> In their letter, the OpenAI staff threaten to join Altman at Microsoft. “Microsoft has assured us that there are positions for all OpenAI employees at this new subsidiary should we choose to join," they write.
Irony is that if a significant portion of OpenAI staff opt to join Microsoft, then Microsoft essentially killed their own $13B investment in OpenAI earlier this year. Better than acquiring for $80B+ I suppose.
Exactly. I'm curious about how much of this was planned vs emergent. I doubt it was all planned: it would take an extraordinary mind to foresee all the possible twists.
Equally, it's not entirely unpredictable. MS is the easiest to read: their moves to date have been really clear in wanting to be the primary commercial beneficiary of OAI's work.
OAI itself is less transpararent from the outside. There's a tension between the "humanity first" mantra that drove its inception, and the increasingly "commercial exploitation first" line that Altman was evidently driving.
As things stand, the outcome is pretty clear: if the choice was between humanity and commercial gain, the latter appears to have won.
(but also a good chunk of the 13bn was pre-committed Azure compute credits, which kind of flow back to the company anyway).
While Activision makes much more money I imagine, acquiring a whole division of productive, _loyal_ staffers that work well together on something as important as AI is cheap for 13B.
Some background: https://sl.bing.net/dEMu3xBWZDE
From our outsider, uninformed perspective, yes. But if you know more sometimes these things become completely plannable.
I'm not saying this is the actual explanation because it probably isn't. But suppose OpenAI was facing bankruptcy, but they weren't telling anyone and nobody external knew. This allows more complicated planning for various contingencies by the people that know because they know they can exclude a lot of possibilities from their planning, meaning it's a simpler situation for them than meets the (external) eye.

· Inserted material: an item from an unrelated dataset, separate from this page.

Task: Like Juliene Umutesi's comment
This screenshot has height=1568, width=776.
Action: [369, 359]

Perhaps ironically, the more complicated these gyrations become, the more convinced I become there's probably a simple explanation. But it's one that is being hidden, and people don't generally hide things for no reason. I don't know what it is. I don't even know what category of thing it is. I haven't even been closely following the HN coverage, honestly. But it's probably unflattering to somebody.
(Included in that relatively simple explanation would be some sort of coup attempt that has subsequently failed. Those things happen. I'm not saying whatever plan is being enacted is going off without a hitch. I'm just saying there may well be an internal explanation that is still much simpler than the external gyrations would suggest.)

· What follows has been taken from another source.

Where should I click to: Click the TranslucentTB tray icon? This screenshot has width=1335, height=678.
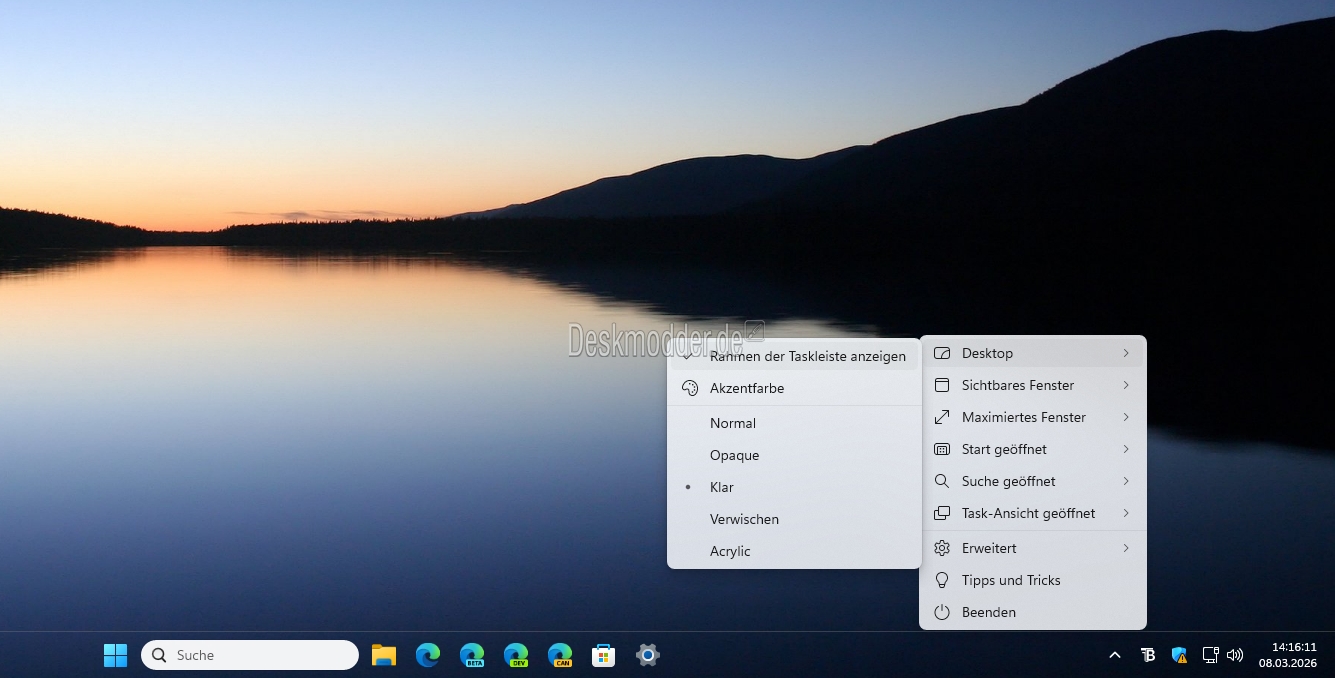[1148, 655]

Sounds like that's what someone wants and is trying to obfuscate what's going on behind the scenes.
If Windows 11 shows us anything about Microsoft's monopolistic behavior, having them be the ring of power for LMM's makes the future of humanity look very bleak.
For investment deals of that magnitude, Microsoft probably did not literally wire all $13 billion to OpenAI's bank account the day the deal was announced.
More likely that the $10b to $13 headline-grabbing number is a total estimated figure that represents a sum of future incremental investments (and Azure usage credits, etc) based on agreed performance milestones from OpenAI.
So, if OpenAI doesn't achieve certain milestones (which can be more difficult if a bunch of their employees defect and follow Sam & Greg out the door) ... then Microsoft doesn't really "lose $10b".
How far along were they on GPT-5?
Didn't follow this closely, but isn't that implicitly what an ex-CEO could have possibly been accused off ie. not acting in the company's best interest but someone else's? Not unprecedented either eg. the case of Nokia/Elop.
surely the really self-destructive gamble was hiring him? he's a venture capitalist with weird beliefs about AI and privacy, why would it be a good idea to put him in charge of a notional non-profit that was trying to safely advance the start of the art in artificial intelligence?
Pick a different target and move on.